November’s shorter days make reading all the sweeter

Bloomsbury Publishing/Crown

November 22, 2021

Our reviewers’ selections include a collection of essays by beloved novelist Ann Patchett, a ground-breaking biography on Picasso, and the history of the American Transcendentalist movement in the 19th century.

1. The Island of Missing Trees

by Elif Shafak

Why We Wrote This

The 10 picks for this month celebrate individuals charting their own paths, from a Muslim and a Christian who fall in love in sectarian-torn Cyprus, to a U.S. secretary of state battling terrorists and a memoir by renowned Chinese dissident artist Ai Weiwei.

Cyprus, 1974. Tensions between the island’s Greek and Turkish communities are at a boil, as Kostas, a Christian, and Defne, a Muslim, fall in love. Their poignant story, told in part from a watchful fig tree’s perspective, blends facts about Cyprus with moving reflections on the toll of civil war, the challenges of being uprooted, and the interconnectedness of all life.

2. State of Terror

by Hillary Rodham Clinton and Louise Penny

Well-crafted and engrossing, Hillary Rodham Clinton and Louise Penny’s jointly written political thriller delivers wise commentary on power, partnership, and trust. (Full review here.)

Scribner

3. Look for Me and I’ll Be Gone

by John Edgar Wideman

How does one capture the vastness of Black life in America? In his sixth collection, author and essayist John Edgar Wideman continues to use the short-story form to paint a powerful, faceted reflection of Black history and culture. Both joyous and haunting, Wideman’s book deftly weaves together the past, present, and future.

In Kentucky, the oldest Black independent library is still making history

4. The Bad Immigrant

by Sefi Atta

A modern-day Nigerian family wins the visa lottery to pursue their American dreams. Sefi Atta’s layered novel examines the culture clash faced by migrants trying to assimilate while still preserving their identities. Atta’s intelligent, unfiltered, satirical storytelling is compelling and compassionate.

5. White on White

by Ayşegül Savaş

The author, a Turkish writer living in Paris, has produced an elegantly stark character study of Agnes, a painter. As Agnes shares stories of her life – as well as her artistic ideas – with an unnamed postgraduate student who narrates the book, her path becomes a haunting cautionary tale.

▶ _PROBLEMS AND TASKS_:
A - According to the November book picks article, where does the author of White on White live?
B - Extend the November book picks article, picking up right after its final sentence.
The items that come next aren't needed for any of this work.

Dataset items:
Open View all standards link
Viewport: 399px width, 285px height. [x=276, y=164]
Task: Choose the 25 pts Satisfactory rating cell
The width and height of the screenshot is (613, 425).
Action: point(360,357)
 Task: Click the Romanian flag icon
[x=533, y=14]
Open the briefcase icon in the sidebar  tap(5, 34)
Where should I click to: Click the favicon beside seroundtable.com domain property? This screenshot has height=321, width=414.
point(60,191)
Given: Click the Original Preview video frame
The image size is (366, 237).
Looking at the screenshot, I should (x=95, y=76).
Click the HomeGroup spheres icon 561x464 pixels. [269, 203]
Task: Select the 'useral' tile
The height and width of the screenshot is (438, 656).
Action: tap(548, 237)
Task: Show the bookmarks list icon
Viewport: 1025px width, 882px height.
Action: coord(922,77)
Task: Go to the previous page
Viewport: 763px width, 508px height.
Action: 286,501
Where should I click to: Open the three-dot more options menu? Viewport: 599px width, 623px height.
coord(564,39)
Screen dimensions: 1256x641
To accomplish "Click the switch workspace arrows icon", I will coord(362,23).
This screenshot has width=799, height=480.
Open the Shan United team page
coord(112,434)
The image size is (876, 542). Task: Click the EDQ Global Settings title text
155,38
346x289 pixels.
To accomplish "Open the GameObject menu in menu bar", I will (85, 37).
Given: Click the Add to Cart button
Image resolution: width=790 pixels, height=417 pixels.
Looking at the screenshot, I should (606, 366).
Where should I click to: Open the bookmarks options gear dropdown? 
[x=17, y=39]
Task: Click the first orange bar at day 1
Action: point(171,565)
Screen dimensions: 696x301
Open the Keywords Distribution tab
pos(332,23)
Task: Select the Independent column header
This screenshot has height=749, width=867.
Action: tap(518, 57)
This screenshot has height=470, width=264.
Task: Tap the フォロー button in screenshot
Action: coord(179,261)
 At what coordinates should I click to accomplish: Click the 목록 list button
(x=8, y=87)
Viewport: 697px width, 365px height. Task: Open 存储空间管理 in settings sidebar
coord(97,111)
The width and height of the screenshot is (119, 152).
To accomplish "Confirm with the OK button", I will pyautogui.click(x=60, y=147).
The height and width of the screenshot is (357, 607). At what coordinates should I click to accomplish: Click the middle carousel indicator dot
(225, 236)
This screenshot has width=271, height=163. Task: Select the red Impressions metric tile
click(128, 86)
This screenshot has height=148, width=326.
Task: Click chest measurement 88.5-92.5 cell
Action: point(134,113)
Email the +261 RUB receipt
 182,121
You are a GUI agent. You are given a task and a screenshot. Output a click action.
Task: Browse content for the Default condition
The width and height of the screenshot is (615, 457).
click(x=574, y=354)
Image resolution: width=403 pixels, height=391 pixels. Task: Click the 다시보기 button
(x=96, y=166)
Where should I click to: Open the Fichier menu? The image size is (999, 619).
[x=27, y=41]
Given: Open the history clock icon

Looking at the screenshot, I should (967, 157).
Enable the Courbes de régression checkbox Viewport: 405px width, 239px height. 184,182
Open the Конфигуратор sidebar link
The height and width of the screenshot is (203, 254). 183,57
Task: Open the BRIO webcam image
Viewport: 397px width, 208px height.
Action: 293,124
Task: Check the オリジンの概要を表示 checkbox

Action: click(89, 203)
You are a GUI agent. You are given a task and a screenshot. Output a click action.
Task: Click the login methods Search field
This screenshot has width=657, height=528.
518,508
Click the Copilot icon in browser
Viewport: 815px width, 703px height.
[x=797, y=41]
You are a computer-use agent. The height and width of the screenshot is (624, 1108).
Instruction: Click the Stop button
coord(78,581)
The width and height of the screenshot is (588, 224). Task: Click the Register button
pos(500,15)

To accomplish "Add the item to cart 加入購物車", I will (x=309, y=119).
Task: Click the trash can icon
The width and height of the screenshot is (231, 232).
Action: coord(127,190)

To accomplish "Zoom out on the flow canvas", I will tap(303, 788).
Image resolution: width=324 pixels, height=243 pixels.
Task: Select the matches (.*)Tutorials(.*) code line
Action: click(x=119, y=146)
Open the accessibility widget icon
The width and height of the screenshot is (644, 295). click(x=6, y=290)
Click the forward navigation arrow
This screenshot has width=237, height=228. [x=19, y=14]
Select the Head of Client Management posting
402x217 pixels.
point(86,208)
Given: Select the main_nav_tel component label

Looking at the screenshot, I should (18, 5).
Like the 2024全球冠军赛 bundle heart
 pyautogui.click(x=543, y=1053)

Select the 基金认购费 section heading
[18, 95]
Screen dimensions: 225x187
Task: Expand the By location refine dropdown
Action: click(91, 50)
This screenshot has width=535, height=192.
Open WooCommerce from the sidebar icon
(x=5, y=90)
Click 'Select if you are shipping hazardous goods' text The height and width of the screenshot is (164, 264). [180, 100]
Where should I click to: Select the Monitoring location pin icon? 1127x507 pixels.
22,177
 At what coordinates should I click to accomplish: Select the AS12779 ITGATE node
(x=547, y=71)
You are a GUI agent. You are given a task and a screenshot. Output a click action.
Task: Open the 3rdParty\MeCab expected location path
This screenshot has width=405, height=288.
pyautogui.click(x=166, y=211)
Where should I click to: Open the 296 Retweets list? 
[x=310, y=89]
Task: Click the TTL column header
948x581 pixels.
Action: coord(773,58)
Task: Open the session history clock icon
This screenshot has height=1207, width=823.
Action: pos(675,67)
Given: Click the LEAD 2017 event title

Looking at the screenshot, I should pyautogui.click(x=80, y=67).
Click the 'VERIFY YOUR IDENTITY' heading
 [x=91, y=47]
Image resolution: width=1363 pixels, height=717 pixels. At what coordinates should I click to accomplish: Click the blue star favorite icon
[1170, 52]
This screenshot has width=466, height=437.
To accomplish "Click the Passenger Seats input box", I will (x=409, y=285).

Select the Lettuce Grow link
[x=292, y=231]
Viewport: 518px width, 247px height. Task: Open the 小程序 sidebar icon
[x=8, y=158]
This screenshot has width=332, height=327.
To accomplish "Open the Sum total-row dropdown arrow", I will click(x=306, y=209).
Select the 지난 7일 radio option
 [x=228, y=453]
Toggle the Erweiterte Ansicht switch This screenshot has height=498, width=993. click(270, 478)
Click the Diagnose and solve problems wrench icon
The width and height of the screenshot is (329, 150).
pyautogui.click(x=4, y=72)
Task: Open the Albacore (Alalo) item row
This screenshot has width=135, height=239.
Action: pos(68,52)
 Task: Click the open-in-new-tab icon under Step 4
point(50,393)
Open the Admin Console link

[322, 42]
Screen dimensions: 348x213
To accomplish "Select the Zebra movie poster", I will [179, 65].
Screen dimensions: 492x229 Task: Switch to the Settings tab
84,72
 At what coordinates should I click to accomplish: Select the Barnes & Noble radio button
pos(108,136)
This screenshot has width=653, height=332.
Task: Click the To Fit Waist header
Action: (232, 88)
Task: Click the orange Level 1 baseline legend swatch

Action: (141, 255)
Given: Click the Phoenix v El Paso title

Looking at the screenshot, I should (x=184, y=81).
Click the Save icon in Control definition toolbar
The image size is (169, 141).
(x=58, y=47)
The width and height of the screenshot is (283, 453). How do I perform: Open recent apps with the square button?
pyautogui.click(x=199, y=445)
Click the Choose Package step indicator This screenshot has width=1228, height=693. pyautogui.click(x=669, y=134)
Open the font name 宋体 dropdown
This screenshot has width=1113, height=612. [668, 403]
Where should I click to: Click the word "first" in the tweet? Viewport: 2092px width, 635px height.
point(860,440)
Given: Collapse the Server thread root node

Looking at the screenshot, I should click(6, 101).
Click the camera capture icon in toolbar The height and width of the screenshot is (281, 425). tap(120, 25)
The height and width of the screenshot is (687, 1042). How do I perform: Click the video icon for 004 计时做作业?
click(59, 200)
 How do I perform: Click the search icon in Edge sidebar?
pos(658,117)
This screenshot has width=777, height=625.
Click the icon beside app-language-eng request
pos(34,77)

▶ _TASK ANSWERS_:
A - In Paris.

B -
6. 1000 Years of Joys and Sorrows

by Ai Weiwei

Art world superstar Ai Weiwei mines decades of history in a memoir that is equal parts political statement and personal narrative. The son of celebrated poet Ai Qing, who was banished by Mao Zedong during China’s Cultural Revolution, the author finds that his life hauntingly echoes his father’s when he is detained without charges and then forced into exile. The book illumines the vital importance of freedom of expression and stands as a declaration of the triumph of creativity in the midst of political oppression.

Harper Collins

7. These Precious Days

by Ann Patchett

The heart of this generous collection of essays is a moving tribute to a woman named Sooki, whom Ann Patchett befriended during Sooki’s cancer treatment and helped in what turned out to be the last years of her life. Mixing the personal and professional, Patchett also writes about her three beloved fathers (biological plus two stepfathers), about book jackets good and bad, and about the sense of community that grew from opening Parnassus Books in Nashville, Tennessee. 

8. A Life of Picasso 

by John Richardson

The fourth volume of John Richardson’s “Life of Picasso” biography tracks the great artist through Paris in the 1930s and early ’40s. Clear and compelling, it carefully and fairly examines his life and art.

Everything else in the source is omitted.